The world’s best surfers are set to compete at Rottnest Island in May after WA won the rights to a special one-off World Surf League event.
The competition will be held at Strickland Bay from May 16 to 26, but will be closed to spectators, Mark McGowan announced on Facebook.
“It’ll mean national and international exposure for our unique island destination, and continue to build our case as a world-class surfing State,” the Premier said.
The cost to WA taxpayers of hosting the competition has yet to be disclosed.
It comes after Queensland lost the Corona Open Gold Coast tournament at Snapper Rocks, which has launched the World Surf League tour since 2002.
The event was dumped this week after a wrangle over COVID-19 quarantine arrangements between the WSL and the Queensland Government.
That event has been poached by NSW, but Queensland’s Courier Mail reported Rottnest would also host a new championship contest. It means WA will host two WSL events, with the Margaret River Pro taking place from April 16 to 26.
“This year, the Aussie CT leg is looking very different to what we’re used to due to COVID-19, with the addition of three new stops,” WSL Australian chief Andrew Stark told the Courier Mail.
“Although it’s very disappointing to miss locations like Bells Beach and Snapper Rocks this year, we are stoked to add Newcastle, North Narrabeen and Rottnest Island to the schedule.

**GIVEN INFORMATION**.
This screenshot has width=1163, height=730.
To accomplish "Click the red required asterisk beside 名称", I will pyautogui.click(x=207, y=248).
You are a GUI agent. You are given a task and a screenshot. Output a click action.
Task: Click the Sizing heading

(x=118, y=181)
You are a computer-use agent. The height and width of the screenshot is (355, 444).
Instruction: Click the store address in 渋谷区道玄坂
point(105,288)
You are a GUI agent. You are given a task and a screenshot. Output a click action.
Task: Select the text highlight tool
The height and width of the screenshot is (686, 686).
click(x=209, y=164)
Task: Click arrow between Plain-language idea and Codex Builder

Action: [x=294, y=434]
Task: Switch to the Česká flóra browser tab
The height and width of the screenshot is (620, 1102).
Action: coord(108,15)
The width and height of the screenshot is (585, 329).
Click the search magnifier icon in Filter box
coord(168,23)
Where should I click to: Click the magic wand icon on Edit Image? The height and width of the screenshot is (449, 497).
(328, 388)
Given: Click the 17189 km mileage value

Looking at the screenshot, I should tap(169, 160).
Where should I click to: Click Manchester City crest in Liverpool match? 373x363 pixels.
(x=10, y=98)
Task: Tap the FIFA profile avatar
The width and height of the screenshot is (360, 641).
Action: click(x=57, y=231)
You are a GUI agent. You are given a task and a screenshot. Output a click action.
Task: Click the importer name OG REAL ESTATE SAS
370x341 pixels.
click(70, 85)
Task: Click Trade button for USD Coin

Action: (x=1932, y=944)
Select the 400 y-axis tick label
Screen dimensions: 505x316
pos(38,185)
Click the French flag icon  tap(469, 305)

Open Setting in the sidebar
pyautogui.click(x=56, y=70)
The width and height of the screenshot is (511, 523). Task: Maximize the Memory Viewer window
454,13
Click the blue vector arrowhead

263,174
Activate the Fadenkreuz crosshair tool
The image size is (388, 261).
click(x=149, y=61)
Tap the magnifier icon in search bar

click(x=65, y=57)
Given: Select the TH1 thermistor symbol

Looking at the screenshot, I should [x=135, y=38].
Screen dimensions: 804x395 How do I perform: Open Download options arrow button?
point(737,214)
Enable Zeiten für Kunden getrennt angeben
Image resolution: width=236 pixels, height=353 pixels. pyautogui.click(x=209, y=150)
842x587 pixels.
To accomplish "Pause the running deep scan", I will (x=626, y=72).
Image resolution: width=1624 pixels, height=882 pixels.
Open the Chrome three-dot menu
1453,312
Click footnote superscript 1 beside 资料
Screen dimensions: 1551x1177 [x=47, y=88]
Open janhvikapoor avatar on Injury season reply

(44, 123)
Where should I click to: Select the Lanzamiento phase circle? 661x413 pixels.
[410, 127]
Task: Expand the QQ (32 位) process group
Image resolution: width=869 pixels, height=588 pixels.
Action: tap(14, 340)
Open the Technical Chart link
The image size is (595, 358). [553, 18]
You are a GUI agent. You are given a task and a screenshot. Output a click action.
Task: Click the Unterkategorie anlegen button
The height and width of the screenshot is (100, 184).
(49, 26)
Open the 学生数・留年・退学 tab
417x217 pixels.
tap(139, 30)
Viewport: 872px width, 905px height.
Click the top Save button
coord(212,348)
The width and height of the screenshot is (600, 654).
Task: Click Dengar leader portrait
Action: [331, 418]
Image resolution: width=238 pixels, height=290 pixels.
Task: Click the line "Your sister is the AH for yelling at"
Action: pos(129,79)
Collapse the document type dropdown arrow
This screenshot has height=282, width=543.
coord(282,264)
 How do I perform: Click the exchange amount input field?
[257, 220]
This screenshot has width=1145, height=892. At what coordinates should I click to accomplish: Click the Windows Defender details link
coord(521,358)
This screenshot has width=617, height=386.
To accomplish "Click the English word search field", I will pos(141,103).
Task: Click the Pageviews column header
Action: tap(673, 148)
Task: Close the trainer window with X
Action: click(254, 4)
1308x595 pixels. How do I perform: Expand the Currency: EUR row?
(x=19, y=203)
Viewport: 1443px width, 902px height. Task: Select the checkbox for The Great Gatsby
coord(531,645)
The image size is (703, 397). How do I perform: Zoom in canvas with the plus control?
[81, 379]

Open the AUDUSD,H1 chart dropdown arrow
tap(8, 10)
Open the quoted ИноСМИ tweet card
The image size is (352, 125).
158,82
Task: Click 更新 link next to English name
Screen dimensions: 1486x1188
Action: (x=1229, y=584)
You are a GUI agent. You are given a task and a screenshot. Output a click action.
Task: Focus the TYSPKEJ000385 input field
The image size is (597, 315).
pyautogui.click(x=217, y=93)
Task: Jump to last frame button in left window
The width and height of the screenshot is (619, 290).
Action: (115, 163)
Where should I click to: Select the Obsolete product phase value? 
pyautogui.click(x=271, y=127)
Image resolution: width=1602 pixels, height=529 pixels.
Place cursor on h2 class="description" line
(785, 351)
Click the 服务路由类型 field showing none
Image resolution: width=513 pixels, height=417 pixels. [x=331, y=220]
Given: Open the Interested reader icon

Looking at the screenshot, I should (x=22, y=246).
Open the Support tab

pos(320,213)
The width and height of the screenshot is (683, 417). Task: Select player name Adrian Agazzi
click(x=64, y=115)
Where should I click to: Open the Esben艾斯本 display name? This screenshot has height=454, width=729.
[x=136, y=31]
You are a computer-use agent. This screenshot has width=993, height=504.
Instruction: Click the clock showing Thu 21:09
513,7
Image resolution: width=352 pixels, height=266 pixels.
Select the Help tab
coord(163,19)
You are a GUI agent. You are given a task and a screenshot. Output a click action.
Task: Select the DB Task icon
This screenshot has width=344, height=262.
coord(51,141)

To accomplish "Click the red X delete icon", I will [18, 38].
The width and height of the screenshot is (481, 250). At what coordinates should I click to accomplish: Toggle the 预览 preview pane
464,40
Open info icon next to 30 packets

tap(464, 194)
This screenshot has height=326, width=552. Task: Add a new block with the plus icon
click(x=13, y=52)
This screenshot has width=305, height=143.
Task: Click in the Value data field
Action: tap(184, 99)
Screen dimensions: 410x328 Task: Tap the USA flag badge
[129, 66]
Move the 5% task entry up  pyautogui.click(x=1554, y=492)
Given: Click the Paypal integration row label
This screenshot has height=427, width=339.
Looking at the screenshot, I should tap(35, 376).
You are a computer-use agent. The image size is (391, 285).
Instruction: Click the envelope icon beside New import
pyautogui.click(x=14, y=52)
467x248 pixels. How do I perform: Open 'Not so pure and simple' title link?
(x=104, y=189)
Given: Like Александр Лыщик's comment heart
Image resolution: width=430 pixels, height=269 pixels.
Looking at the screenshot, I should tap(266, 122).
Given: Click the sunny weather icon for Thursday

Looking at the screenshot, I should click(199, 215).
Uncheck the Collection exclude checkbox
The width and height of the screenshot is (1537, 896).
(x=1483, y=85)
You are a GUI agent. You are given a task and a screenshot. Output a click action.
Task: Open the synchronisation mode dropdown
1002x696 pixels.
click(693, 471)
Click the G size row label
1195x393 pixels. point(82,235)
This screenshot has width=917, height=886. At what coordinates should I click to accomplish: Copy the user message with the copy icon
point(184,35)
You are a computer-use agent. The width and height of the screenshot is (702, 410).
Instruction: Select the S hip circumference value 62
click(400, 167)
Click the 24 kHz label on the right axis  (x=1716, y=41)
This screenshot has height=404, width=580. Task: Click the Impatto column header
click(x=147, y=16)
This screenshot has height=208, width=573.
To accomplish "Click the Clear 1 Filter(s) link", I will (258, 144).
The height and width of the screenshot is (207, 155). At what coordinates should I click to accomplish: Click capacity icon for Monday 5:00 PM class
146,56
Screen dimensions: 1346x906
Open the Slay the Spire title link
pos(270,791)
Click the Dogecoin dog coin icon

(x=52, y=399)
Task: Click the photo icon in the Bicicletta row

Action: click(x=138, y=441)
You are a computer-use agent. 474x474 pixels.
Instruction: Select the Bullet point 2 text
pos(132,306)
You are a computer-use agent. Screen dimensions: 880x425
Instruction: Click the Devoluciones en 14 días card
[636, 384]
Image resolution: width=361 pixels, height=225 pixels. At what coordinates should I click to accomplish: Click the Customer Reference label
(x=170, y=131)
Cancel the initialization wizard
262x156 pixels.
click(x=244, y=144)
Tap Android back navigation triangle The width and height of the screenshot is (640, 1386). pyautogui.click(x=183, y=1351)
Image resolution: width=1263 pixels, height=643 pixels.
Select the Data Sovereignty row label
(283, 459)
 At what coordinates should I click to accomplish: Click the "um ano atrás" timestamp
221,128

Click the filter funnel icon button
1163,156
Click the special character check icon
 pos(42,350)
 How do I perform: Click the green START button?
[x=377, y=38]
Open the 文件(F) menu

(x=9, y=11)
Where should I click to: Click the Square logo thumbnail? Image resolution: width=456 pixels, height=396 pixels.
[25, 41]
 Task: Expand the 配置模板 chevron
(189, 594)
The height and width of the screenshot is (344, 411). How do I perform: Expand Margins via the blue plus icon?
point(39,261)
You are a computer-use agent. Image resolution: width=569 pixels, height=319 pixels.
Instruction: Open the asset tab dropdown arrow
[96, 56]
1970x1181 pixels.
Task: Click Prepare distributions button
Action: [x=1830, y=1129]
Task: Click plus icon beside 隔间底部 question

**EXERCISE REQUIREMENTS**.
Continue the news report about the World Surf League event at Rottnest Island, picking up after its final sentence.

**RESULT OF THIS EXERCISE**.
“We would like to genuinely thank all of our partners for their patience, understanding and support during this extremely difficult time.
“The WSL can’t wait to get the tour back underway and run epic and safe events for our athletes, fans and partners in Australia.”
Queensland Tourism Minister Stirling Hinchliffe claimed his government refused to bow to the WSL’s demands to foot the quarantine bill for the surf stars and their entourages, and accused the league of ‘chasing short-term dollars at the expense of surfing tradition’.
But Mr Stark said NSW was the only State which would agree to receive a charter plane from Los Angeles carrying international surfers and officials, and was not paying their quarantine costs.
He said Queensland could not guarantee a COVID-19 ‘bubble’ which the WSL had requested in case of another border shutdown.
“We requested a pre-approved bubble to operate our events and we requested Queensland Police resource support for this bubble, and both items were knocked back by the government,” he said.